Four polymorphisms in CYP3A5 and one polymorphism in CYP3A4 were identified to be significantly associated with tacrolimus stable dose (p < 8.46 × 10(-5)). The same SNPs were identified when dose-normalized trough tacrolimus concentration was analyzed. The CYP3A5*1 allele was associated with significantly higher stable dose, bigger dose increase, higher risk of being underdosed and lower incidence of post-transplant hyperlipidemia. ABCB1 polymorphisms were not associated with stable dose. No significant difference was found between CYP3A5 expressers and nonexpressers in incidence of acute rejection and time to first rejection. Age, ethnicity and CYP3A inhibitor use could predict 30% of tacrolimus dosing variability. Adding the identified genetic polymorphisms to the algorithm increased the predictability to 58%. In two validation cohorts of 77 and 64 patients, the algorithm containing both genetic and clinical factors produced correlation coefficients of 0.63 and 0.42, respectively. This algorithm gave a prediction of the stable doses closer to the actual doses when compared with another algorithm based only on the CYP3A5 genotype.
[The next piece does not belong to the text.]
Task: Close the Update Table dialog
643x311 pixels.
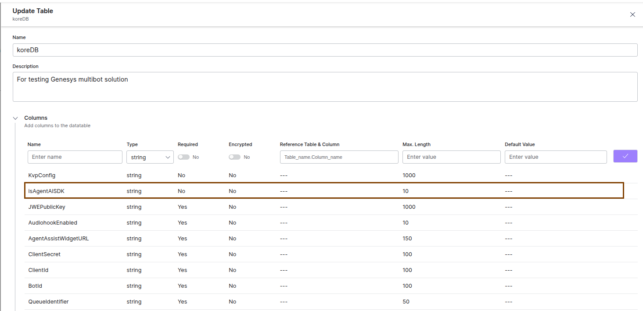Action: pos(632,14)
CYP3A5 genotype is the most significant genetic factor that impacts tacrolimus dose among the genes studied. This study generated the first pharmacogenomics model that predicts tacrolimus stable dose based on age, ethnicity, genotype and comedication use. Our results highlight the importance of incorporating both genetic and clinical, demographic factors into dose prediction.
他克莫司的治疗窗较窄,其剂量需求存在显著的个体间差异。本研究旨在首先采用候选基因关联分析的方法,确定影响他克莫司剂量的遗传因素,然后结合已确定的遗传和临床因素生成个体化算法,以预测个体化他克莫司剂量。
我们在一个包含 96 例患者的发现队列中,筛选了他克莫司代谢、转运和钙调磷酸酶抑制途径中 15 个候选基因的 768 个单核苷酸多态性(SNP),以确定与他克莫司剂量相关的遗传因素。
发现 CYP3A5 中的 4 个多态性和 CYP3A4 中的 1 个多态性与他克莫司稳定剂量显著相关(p < 8.46×10⁻⁵)。当分析剂量归一化后的他克莫司谷浓度时,也发现了相同的 SNP。CYP3A5*1 等位基因与稳定剂量显著升高、剂量增加幅度更大、剂量不足风险更高以及移植后高脂血症发生率较低相关。ABCB1 多态性与稳定剂量无关。CYP3A5 表达者与不表达者在急性排斥反应的发生率和首次排斥反应的时间上无显著差异。年龄、种族和 CYP3A 抑制剂的使用可预测他克莫司剂量变化的 30%。将已确定的遗传多态性添加到算法中,可将预测性提高到 58%。在两个包含 77 例和 64 例患者的验证队列中,包含遗传和临床因素的算法分别产生了 0.63 和 0.42 的相关系数。与仅基于 CYP3A5 基因型的另一种算法相比,该算法更接近实际剂量,能更准确地预测稳定剂量。
在研究的基因中,CYP3A5 基因型是影响他克莫司剂量的最重要的遗传因素。本研究首次建立了基于年龄、种族、基因型和合并用药的预测他克莫司稳定剂量的药物基因组学模型。我们的研究结果强调了将遗传和临床、人口统计学因素纳入剂量预测的重要性。